This work is theoretical and has no societal impact.

最终评判理由

In my opinion this manuscript has potential to make a significant impact. However, in its current form, it considers a very niche and not particularly interesting problem (exact recovery of low rank matrices with finite precision). It does not cite nor discuss the possible relation and implications of this work to the more recent literature on exact recovery guarantees for various methods. Overall, my assessment remains the same. In my opinion this manuscript requires significant and major revisions and a careful re-evaluation before being suitable for publication at a top venue such as NeurIPS.

格式问题

none

作者回复

Thank you for the through and detailed comments and the evaluation of our paper. We would like to offer our responses to some of your concerns and questions.

1. Comments

  1. Regarding the lack of experiments on real datasets: we thank you for pointing it out, and we agree that we should have included a couple. Other reviews also pointed out that our assumption of low rank still does not fully reflect real-life datasets, which are often only approximate low-rank. On the other hand, most breakthrough mathematical works like Candes-Tao's make use of the low rank assumption. Initially, we wanted to focus on the fact our result breaks the two theoretical barriers involving the condition number and large singular value gaps as the main highlight. We will certainly include experiments, paralleling those in other works in the final version. We are also working on an extension of this paper to cover the case when the ground matrix is approximately low rank.

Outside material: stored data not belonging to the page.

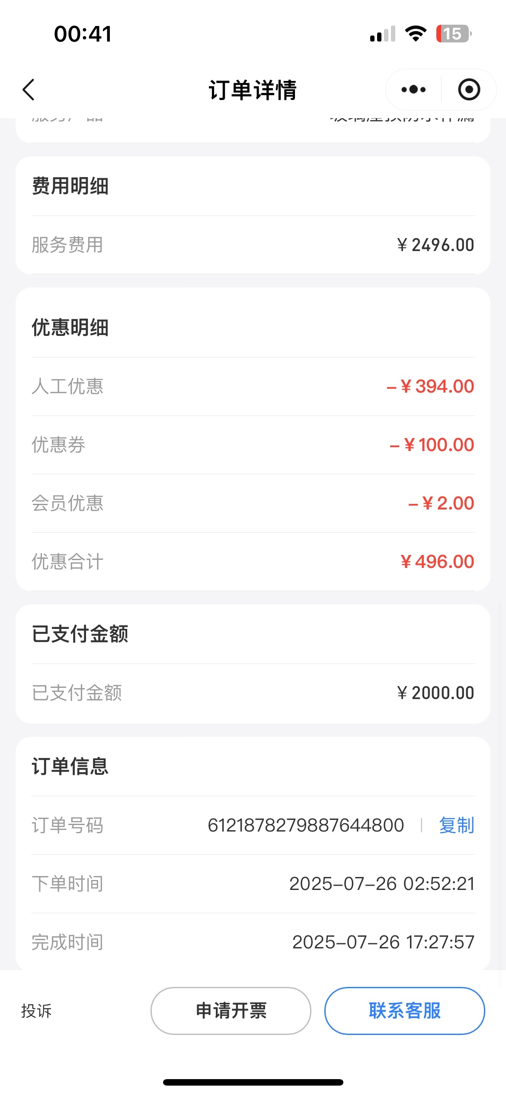Tap the back arrow icon
This screenshot has width=506, height=1096.
click(29, 90)
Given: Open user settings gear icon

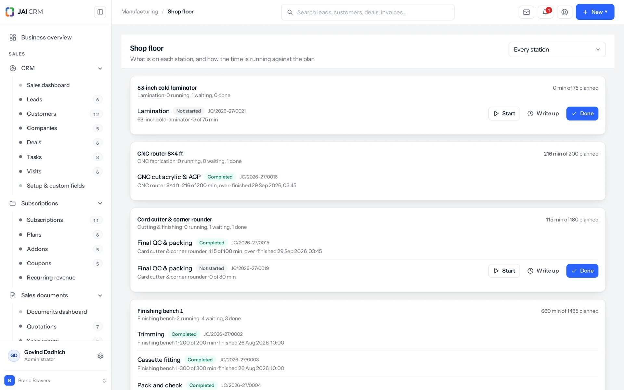Looking at the screenshot, I should click(x=100, y=356).
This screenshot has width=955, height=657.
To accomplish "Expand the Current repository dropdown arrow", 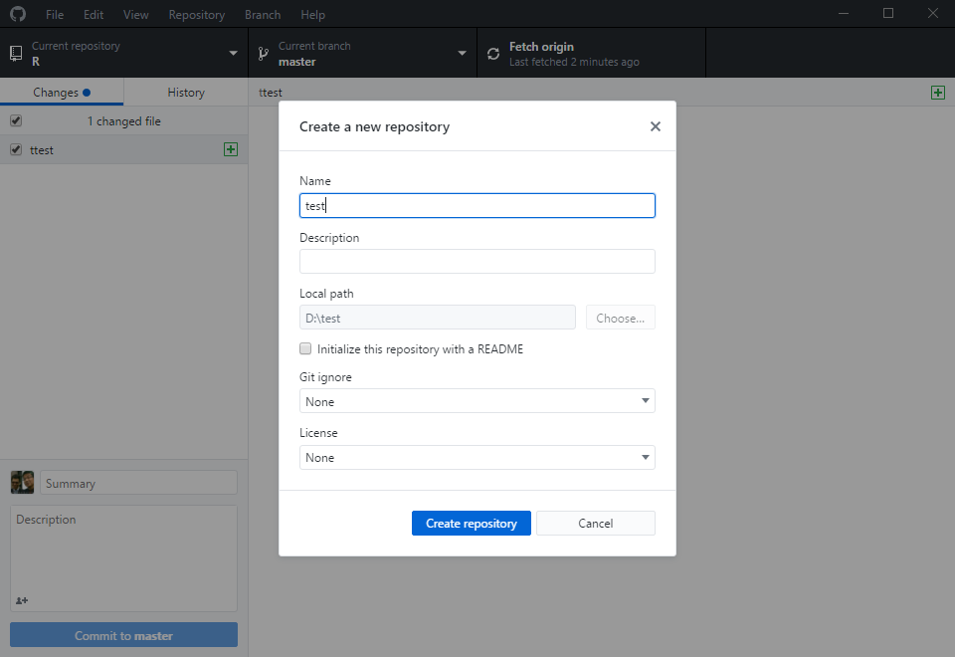I will click(233, 54).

  2. Regarding the comparison with Abbe et al. (reference [9] in our paper): We felt that, at least in Section 3.3 of [9], the problems both of us were trying to solve are essentially the same, as we both aimed to provide an infinity norm estimate for the error of our respective recovery methods in terms of nn, pp and other parameters from the underlying matrix AA, which can then be turned to an estimate on the minimum sampling rate (pp) needed to make this error within a chosen ε\varepsilon. We only need to look at the precision level of the entries of AA if we want to round off the output to achieve exact recovery (one can imagine that the output before rounding off has higher precision level, for example, 64-bit floating point numbers while AA's entries are half-integers). As the focus of [9] is a different problem, we appologize for making the comparison with respect to matrix completion. We can omit this comparison and will only have a comparison with Section 3.3, and with respect to the infinity norm bounds.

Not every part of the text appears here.